• [PASSAGE SHOWN]:
—————

Wildman":iymrcvr2 said:


> Steve Maskery":iymrcvr2 said:
> 
> 
> > The problem with the drill-powered ones is that an electric drill has a max speed in the region of 2K whereas a router spins at 20-odd K. It makes a big difference to the quality of the cut.
> ...



I thought about this too Wildman, but the jig wasn't really designed for a router to spin the shaft on the handle-fitment. 
I suppose the bearing would be ok, but the shaft that goes into the chuck doesn't look to be engineered to the accuracy of a router cutter shank. For this reason alone, I never tried it! I have a set of TCT cutters for the Arcoy too, they are still in their wrappers! I also got hold of a complete jig on eBay, which when it arrived proved to have never been used. Don't know why I bought it really, and it's still unused. 

Good stuff was Arcoy, and for drawers up to 9" deep, the jig would still work, just as well as any other jig that cuts tails and pins in one. (ISTR Stanley-Bridges made a clone of the Arcoy.


----------



## Wildman (11 Apr 2012)

I think the shaft on the arcoy cutter holder is 1/4" and my bosch collet fitted fine.
PS 9 inches is enough for anyone :lol: :lol: :lol: 
I used mine for kitchen unit drawers and chest of drawers it is really quick and acurate, cuts pins and tails in one go and adjustable if you want to make them tighter/looser. I reall is the rolls royce of dovetail jigs, over engineered, maybe, could that be why they are still aound and in use after 50 years.


----------



## Benchwayze (11 Apr 2012)

—————

• [EXTRACTED ENTRIES]:
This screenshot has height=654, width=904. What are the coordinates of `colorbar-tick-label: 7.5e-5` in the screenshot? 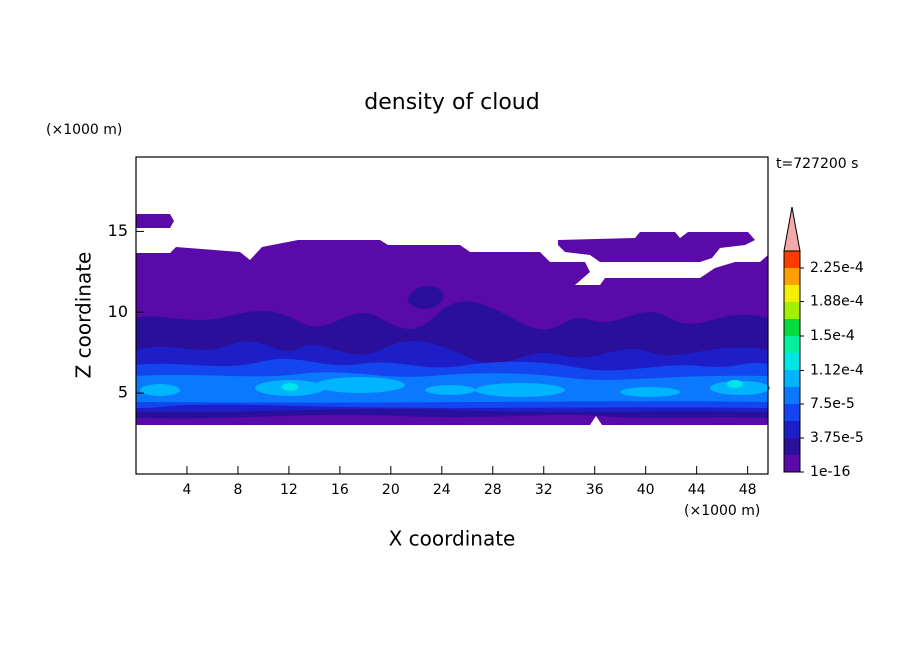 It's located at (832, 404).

—————

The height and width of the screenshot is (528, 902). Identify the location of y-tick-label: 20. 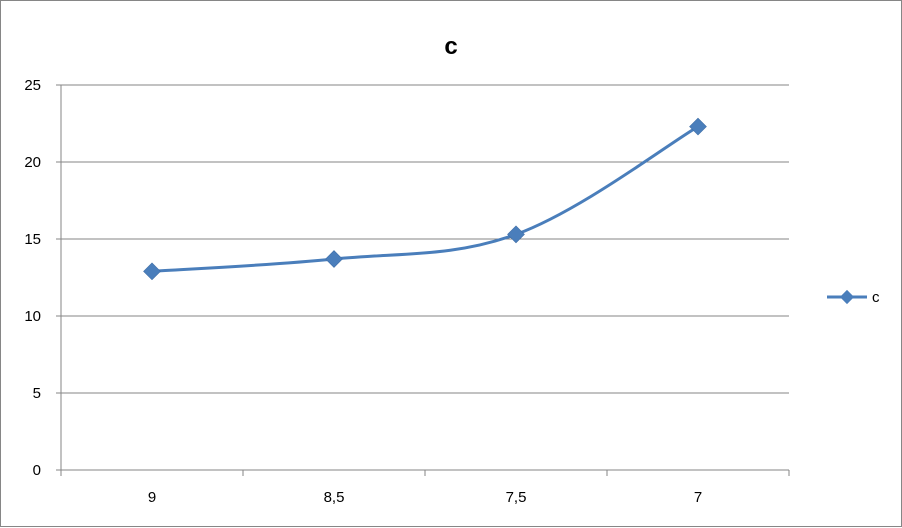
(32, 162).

—————

• [COMPLETE THE FOLLOWING]:
**A)** In the forum thread about the Arcoy dovetail jig, rewrite the stretch from "Good stuff was" through "collet fitted fine.", changing "jig" to "fixture".
**B)** In the forum thread about the Arcoy dovetail jig, why did the poster who owns unused TCT cutters never try spinning the jig's shaft with a router? Answer in one to three sentences.
**C)** Carry on the forum thread about the Arcoy dovetail jig from the point where it stops.
The entries have nothing to do with what is asked here.

• [RESPONSES]:
**A)**
Good stuff was Arcoy, and for drawers up to 9" deep, the fixture would still work, just as well as any other fixture that cuts tails and pins in one. (ISTR Stanley-Bridges made a clone of the Arcoy.


----------



## Wildman (11 Apr 2012)

I think the shaft on the arcoy cutter holder is 1/4" and my bosch collet fitted fine.

**B)** The poster never tried it because the shaft that goes into the chuck didn't look engineered to the accuracy of a router cutter shank. The poster also notes that the jig wasn't really designed to have a router spin the shaft on the handle-fitment.

**C)**
Wildman":689seaa2 said:


> PS 9 inches is enough for anyone :lol: :lol: :lol:



You speak for yourself. My kitchen is gonna have 'deep' drawers. :mrgreen: 

If you say the shaft fits a 1/4" collet without any problem, then I might just take my Arcoy out of retirement. It will save me planting false-fronts onto through dovetails! 

Cheers.


----------



## adzeman (12 Apr 2012)

Still have my Arcoy dovetailer bought it new with the drill Drill wore out and could not get it repaired kept the jig for nostalgia Cut my dovetails by hand they get better every time you dou them


----------



## Benchwayze (12 Apr 2012)

Yes, Mike, 

I quite agree. Dovetails do get easier and better with practice. I like to cut dovetails with hand-tools too and I've had my share of practice at it. One day I might attain perfection, though I doubt it, and I still find the need to 'get my hand in' after a lay-off . :mrgreen: 

However, for the number of drawers I will be making over the next few months, at my age, I could be staring at the inside of a wooden box, before I finish! So for the utility jobs in the garage and kitchen, I'll use a jig.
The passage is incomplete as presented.